The visit was in line with DepED’s Philippine’s Response to Indigenous Peoples and Muslim Education (PRIME) program that was formulated to address the learning needs of indigenous and Muslim children.

The visit was an opportune time to observe how classes are made cultural and taught using the mother tongue and how teacher work in the continuous development of the curriculum. The early beginnings of APC, including difficulties encountered in implementing culture-based education, were shared as part of the dynamics the PRIME program must understand in addressing education issues of Indigenous Peoples.

The visit was also an occasion to see an example of a local education reality in the country, especially in the uplands of Upper Pulangi. Given the isolation and distance of many upland villages, education is inaccessible to many children. Public schools are located far from many villages, requiring long hours or days of walking before children can reach the nearest school.

APC is responding to this reality by providing a school dormitory for about 25 children. As the school is situated in the Pantadon mountain range near the boundary of Agusan del Sur, many of the children in the dormitory are from indigenous tribes in Agusan del Sur, part of the CARAGA region.

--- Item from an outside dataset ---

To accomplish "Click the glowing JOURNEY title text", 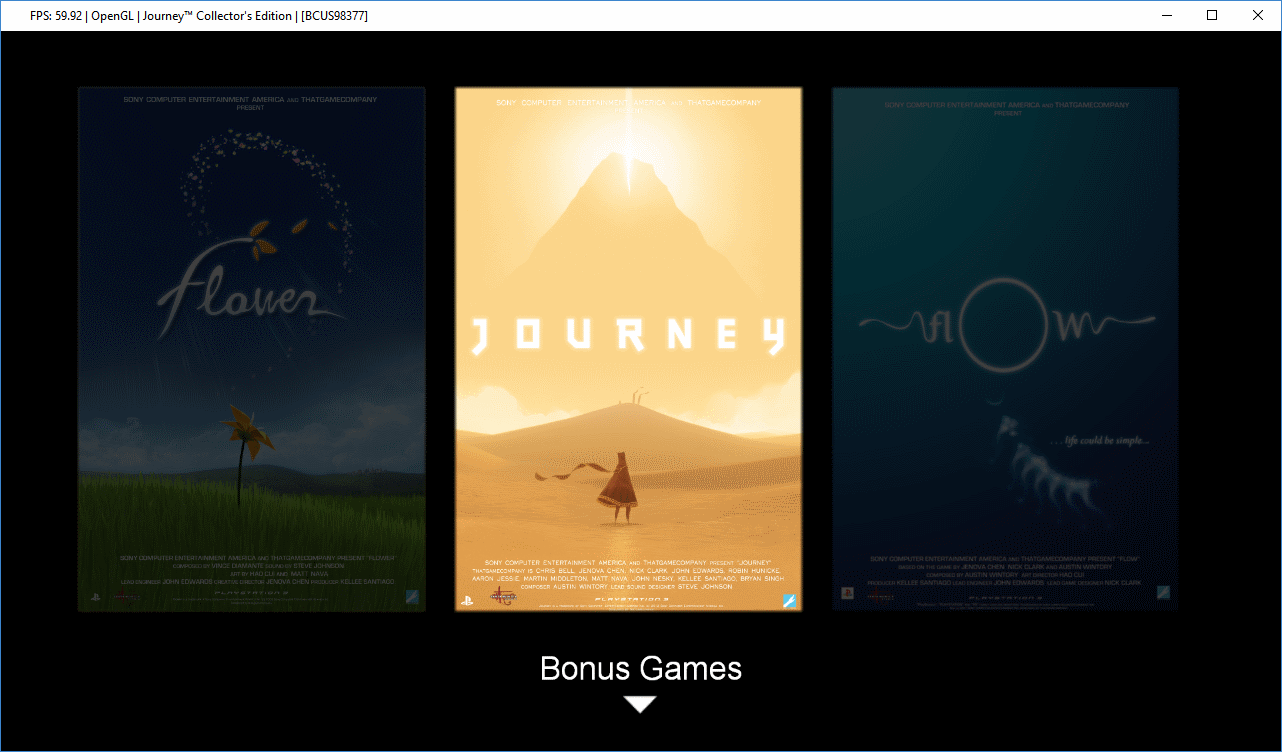I will click(x=628, y=337).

The regional officers from CARAGA admitted that they do not presently have the means to address the access-to-education problems of isolated communities in their region.

PRIME was launched in July 2011 with the support of AUSAID and the program was established to develop learning materials, train teachers, and develop appropriate curricula that are culturally sensitive and relevant to indigenous and Muslim children.

The visit and engagement with APC is helpful in listening to the education concerns of an indigenous community, understanding their situation, and moving towards an appropriate response in other parts of the country.